I think it's important to keep in mind who one is talking to, and what differences one has with one another. Ray is making a big deal over whitewashing to people that have already heard the arguments and made up their minds. Reiterating the same points with inflated pathos isn't going to convince people; it's going to get people to stop listening entirely. I'd love to have a conversation about the subject, just not with a brick wall. I intentionally didn't address half of his post because I recognized that it'd be futile to do so; instead I'm trying pick at the parts I do think are worthy of back and forth dialogue. It's not going very well.
FreakyFilmFan4ever wrote:Ray, on the other hand, seems to know intent of the director and of "Hollywood." (Hollywood is a collection of buildings that make up a city that houses businesses with wildly different agendas, and therefore has no single unified intent other than to profit from the masses.)
As someone who lives in Hollywood, and who also has entry level knowledge of the film industry, I can attest to this. (yay, anecdotes!) I've worked a couple sets, one of my roommate has had a successful career as a film producer and cinematographer for over ten years, and my other roommate runs film a film festival and produces a little as well. Ray's impression of Hollywood has bits of truth in it, but it's essentially an amalgamation of what people gossip and outrage about on the Internet. The thing is that Hollywood is not the Illuminati. It's not as in control as people think it is, mostly because it's not a single entity; like Freaky says, it's a collection of businesses seeking profit by selling entertainment, and each is in competition with each other and trying to maximize their profits by putting their thumbs on the metaphorical pulse of mainstream audiences, gauging the collective consciousness via dollar bills.
Why was it that, after the popularity of CGI began, the stories of films began to suffer? Because CGI replaced the need for an interesting story in order to get people in theater seats, and it was also economical. However, eventually CGI got old, in multiple senses of the word, and it stopped being enough. People got sick of terrible movies that were essentially actors on a green screen interacting with invisible sets and characters. Eventually, in the last decade maybe, movies started putting more effort into storytelling, adaptations became more faithful to the source material (take superhero films for example), and finally, practical effects are starting to become popular again despite the cost. This is all thanks to the audiences speaking up with their money.

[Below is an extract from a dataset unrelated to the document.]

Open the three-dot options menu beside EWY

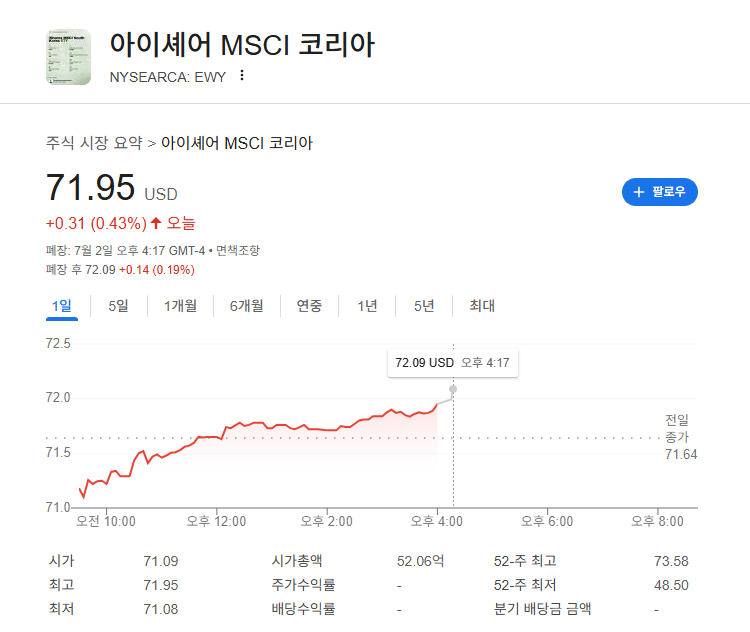click(242, 76)
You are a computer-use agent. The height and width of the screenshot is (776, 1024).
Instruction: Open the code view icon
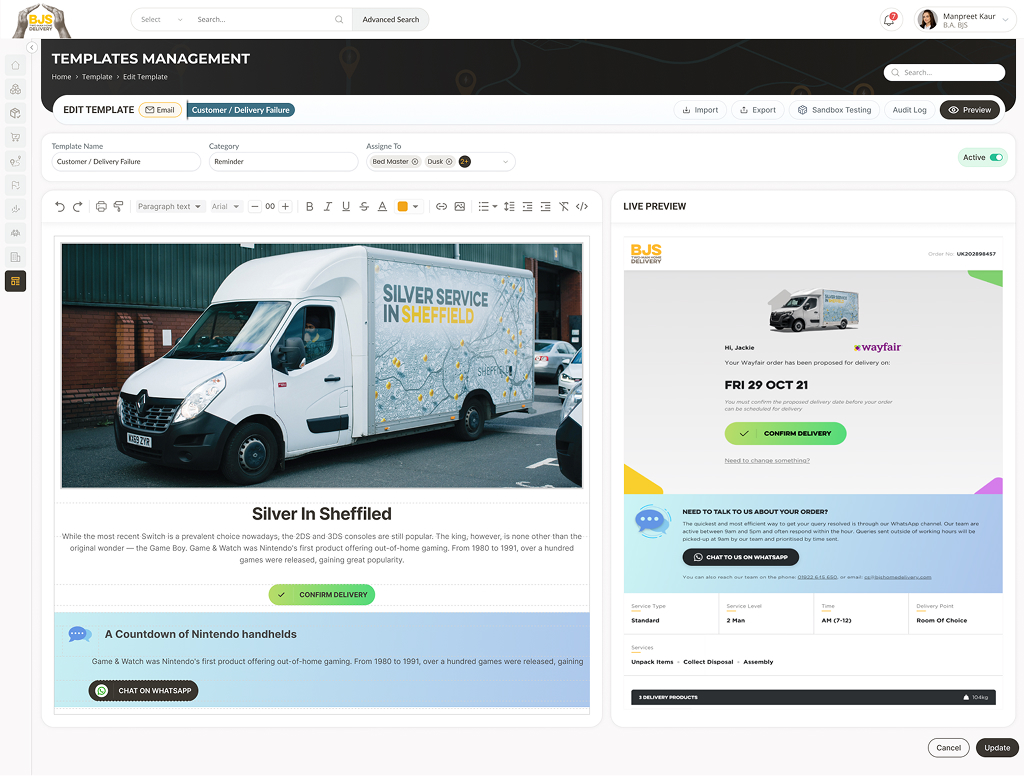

As for whitewashing: maybe it's a problem, but the only way to get that to change is to the influence the culture, not Hollywood itself. I don't personally see it as a prevalent problem currently; in fact I've seen major strides lately toward race and gender diversity in films (on screen at least) within the last five-ten years or so. I think if a franchise is inseparable from the culture that produced it then, yes, an American adaption should remain faithful to the race and culture of the characters. However, I also believe that American productions have little to no interest in producing such movies. Hollywood typically adapts stories that are universal enough to localize or at least appeal to mainstream audiences, which is exactly what I believe the case to be with GitS.
So again, to make myself clear, I have absolutely no problem with the Major being played by ScarJo, in fact I'm a little giddy because it's ScarJo specifically (if I had to pick a celeb crush, probably her, just saying). The fact that she and Batou at the token whites of the group amuses me, and I'm very glad the rest of Section 9 is quite diverse and is for the most part spot-on accurate to how they appear in the anime. What I've seen so far pleases me, but I'll wait until the film comes out to decide if the film is good or not. Again, if it's a terrible film, will it have mattered if the Major was played by an asian? At least with ScarJo, even if the film sucks, it'll make some of it's money back; she's basically insurance.